We are now at a normal to slightly stretched 60-day cycle. I must thank our cloud providers, system integration partners and SMS providers for being patient with us. Again, I think it’s important to have honest and transparent conversations with vendors and give them clarity on whether you can pay or not.

The worst thing to do is give wrong payment dates and upset their cash flow planning or worse, just avoid taking their calls.

Where are we now?

It’s been good to see things coming back to normal. On average, most of our customers are at ~50% YoY, our Chinese customers are at 95%+ YoY. While the data is optimistic, I still believe that the new normal on an average across Asia is probably going to be 85%.

Our May and June cash flows have been at 80% of normal, and we have decided to pay out the FY20 employee bonuses with the June salaries. We hope to reverse the pay-cuts in the July quarter as well. We are likely to sign-up as much new business in this quarter as we signed up in OND 2019, and we are taking as many customers Live as we normally did. Considering the ground we have covered, I also feel Capillary stands a good chance at being cash positive for the remaining three quarters of FY21 as well.
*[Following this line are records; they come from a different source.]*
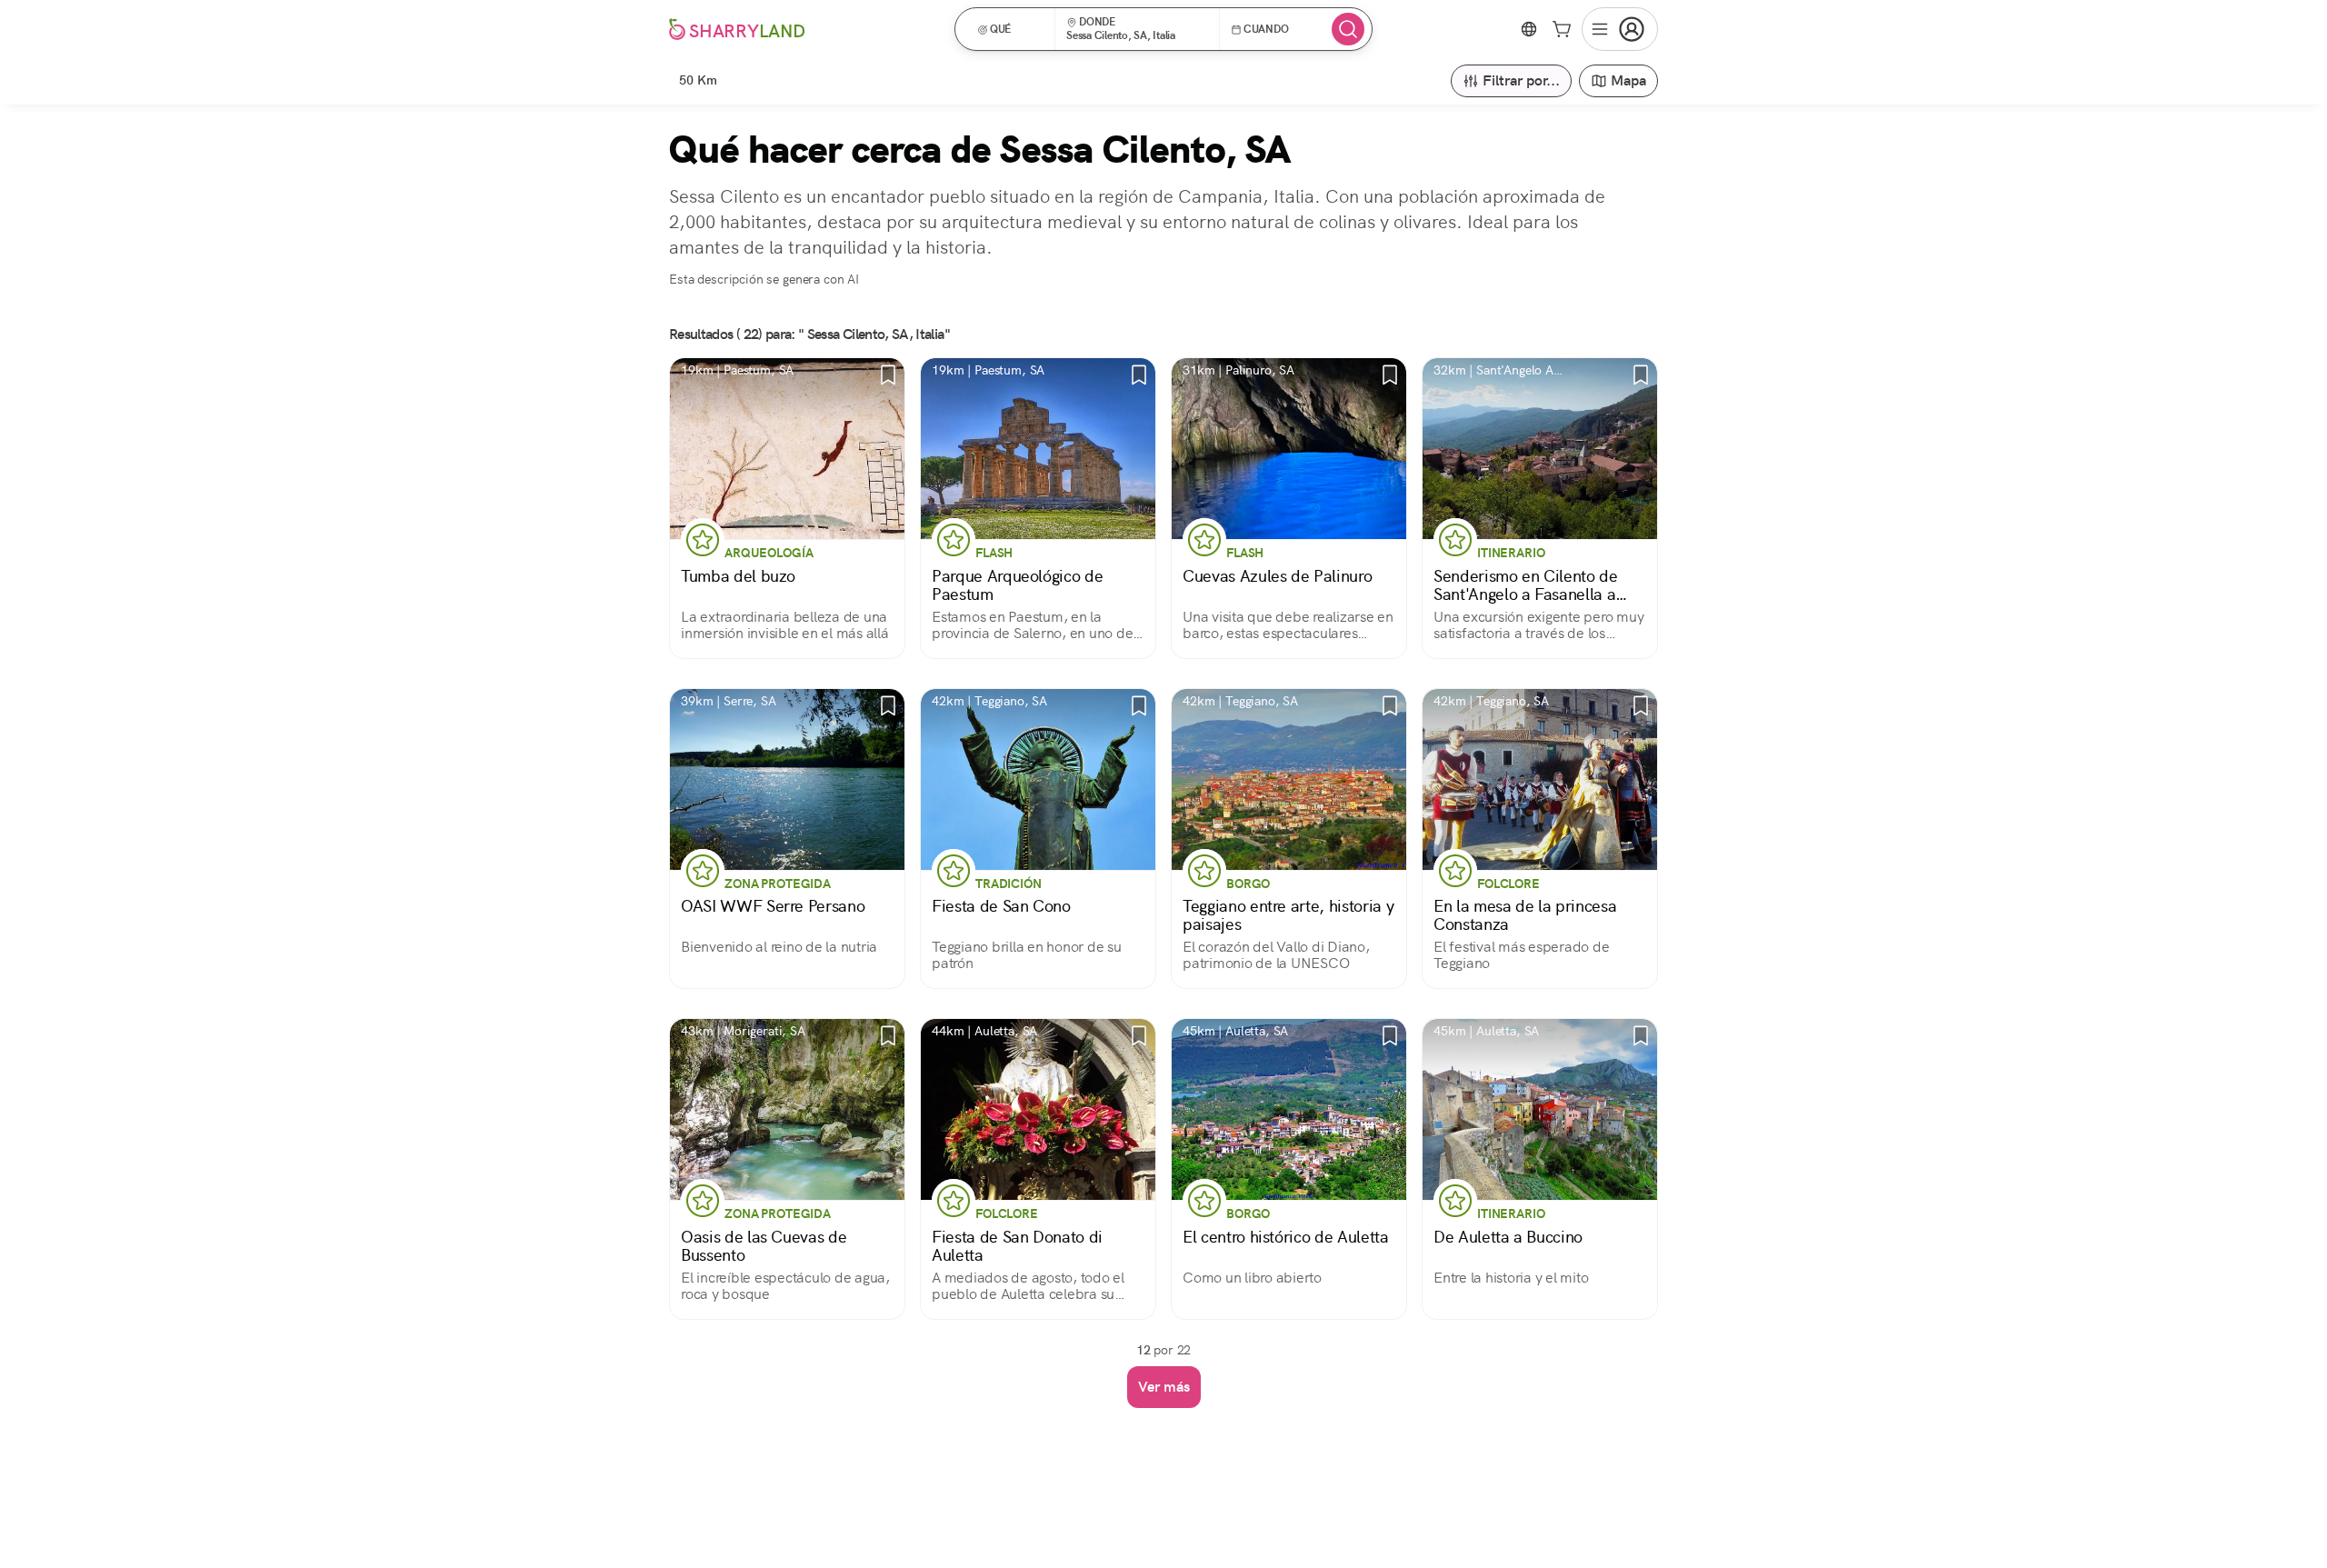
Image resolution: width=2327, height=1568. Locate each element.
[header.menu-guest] (1620, 29)
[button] (1010, 29)
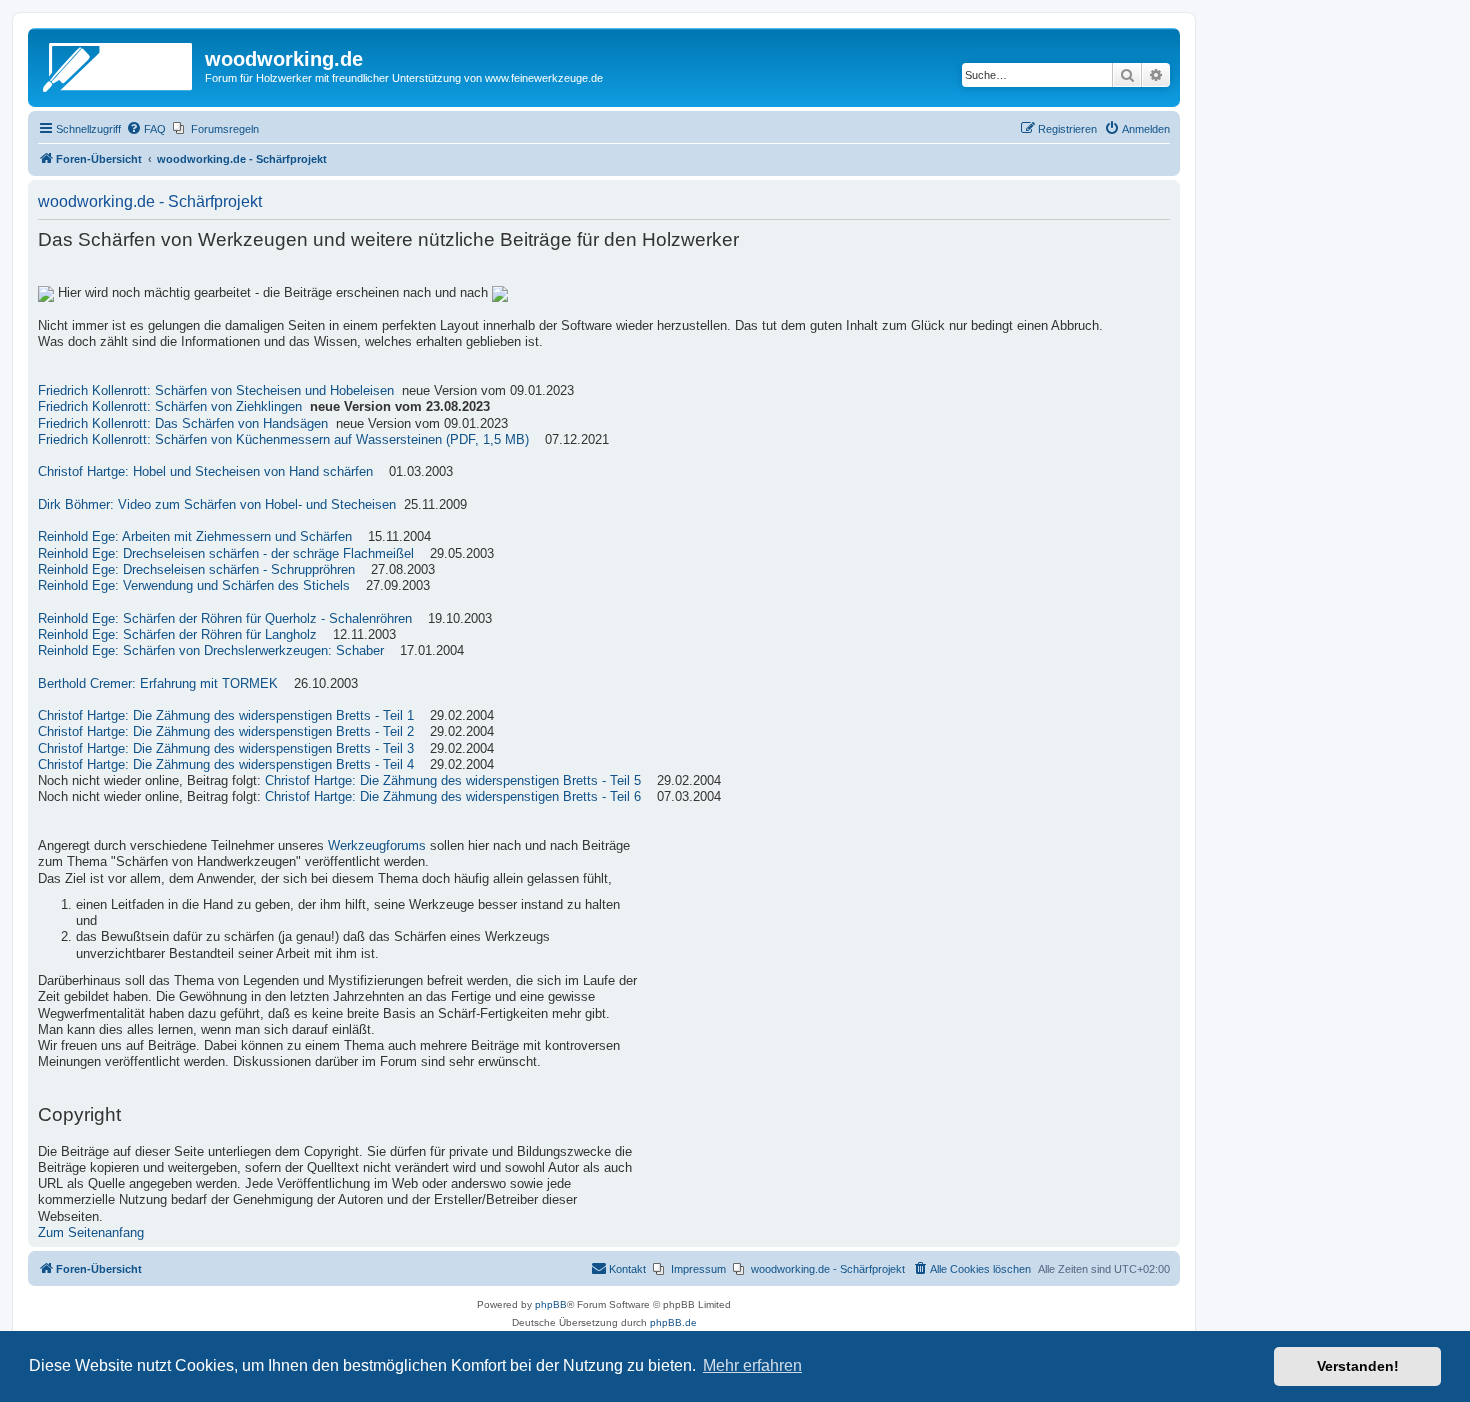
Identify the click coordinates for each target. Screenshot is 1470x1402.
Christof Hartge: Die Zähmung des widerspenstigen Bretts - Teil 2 (226, 732)
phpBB (551, 1304)
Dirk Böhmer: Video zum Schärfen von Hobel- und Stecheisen (217, 505)
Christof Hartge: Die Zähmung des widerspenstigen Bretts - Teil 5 (453, 781)
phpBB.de (673, 1322)
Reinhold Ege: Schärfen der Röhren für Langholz (177, 635)
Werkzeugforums (377, 846)
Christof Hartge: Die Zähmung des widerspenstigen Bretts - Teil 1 (226, 716)
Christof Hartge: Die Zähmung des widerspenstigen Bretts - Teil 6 (453, 797)
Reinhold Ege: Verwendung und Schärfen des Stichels (194, 586)
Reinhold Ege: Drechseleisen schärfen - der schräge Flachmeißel (226, 554)
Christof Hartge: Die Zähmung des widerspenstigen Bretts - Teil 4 (226, 765)
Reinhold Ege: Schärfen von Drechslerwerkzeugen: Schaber (211, 651)
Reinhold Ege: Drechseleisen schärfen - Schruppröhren (196, 570)
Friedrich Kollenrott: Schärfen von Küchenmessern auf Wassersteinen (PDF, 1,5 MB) (283, 440)
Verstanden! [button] (1358, 1366)
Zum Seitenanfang (91, 1233)
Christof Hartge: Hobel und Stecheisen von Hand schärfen (205, 472)
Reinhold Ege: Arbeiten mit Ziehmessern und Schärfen (195, 537)
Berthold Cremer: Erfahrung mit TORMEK (158, 684)
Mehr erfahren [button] (752, 1365)
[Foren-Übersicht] (119, 65)
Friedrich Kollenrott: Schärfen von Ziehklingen (170, 407)
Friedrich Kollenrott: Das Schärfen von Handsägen (183, 424)
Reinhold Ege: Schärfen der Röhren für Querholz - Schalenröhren (225, 619)
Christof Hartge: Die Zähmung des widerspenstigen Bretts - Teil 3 (226, 749)
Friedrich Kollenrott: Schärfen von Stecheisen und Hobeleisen (216, 391)
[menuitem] (146, 129)
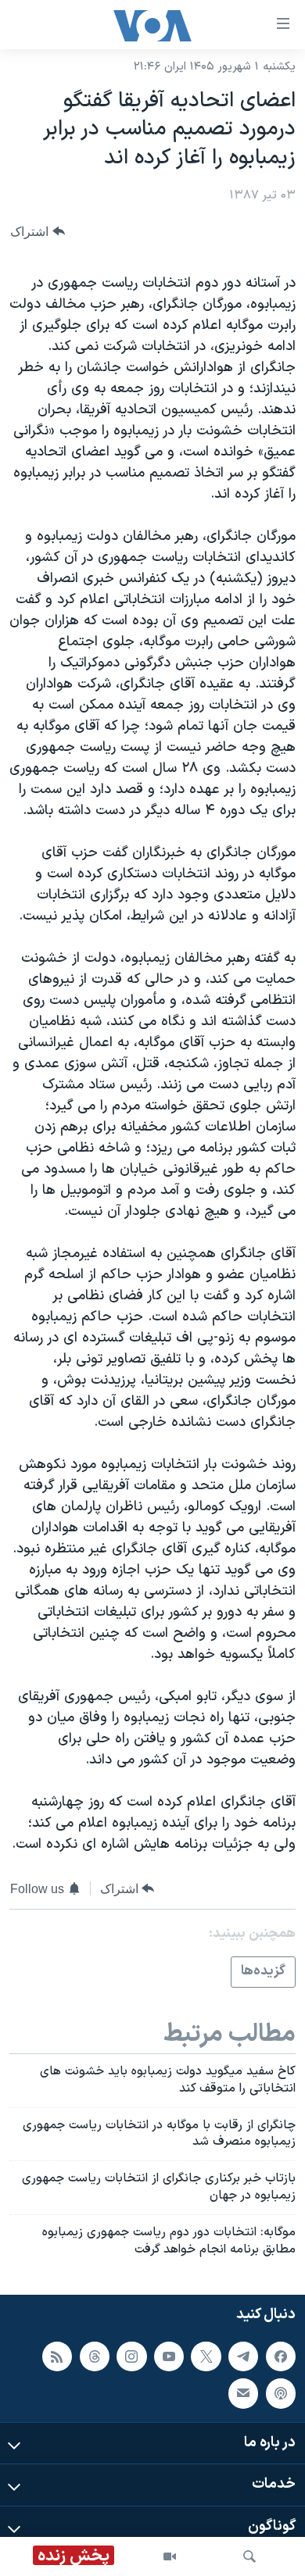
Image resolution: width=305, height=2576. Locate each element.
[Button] (37, 231)
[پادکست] (281, 2393)
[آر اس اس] (57, 2356)
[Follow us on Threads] (94, 2356)
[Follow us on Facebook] (281, 2356)
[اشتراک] (243, 2393)
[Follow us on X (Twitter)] (206, 2356)
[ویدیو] (169, 2556)
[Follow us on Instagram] (131, 2356)
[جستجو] (249, 2556)
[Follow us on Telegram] (243, 2356)
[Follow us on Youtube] (169, 2356)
I think it would be prudent to wait for another quarter before saying that we are out of the woods, but I think we can all safely say the worst of Covid-19 is behind Capillary.

I definitely think we have been fortunate to have avoided descending into the downward spiral of doom, but as the adage goes — fortune favours the brave.

One post facto realization — it’s better to take the hard calls early and prepare for a worst-case scenario in unpredictable times, rather than living in constant stress and uncertainty and reacting to every negative news.

I feel you think with more clarity when you have a reset and not stressed about every negative trend that comes out. I think we moved fast and moved hard and it helped us to channelize our efforts in doing the best we could for our past and current employees as well as our customers.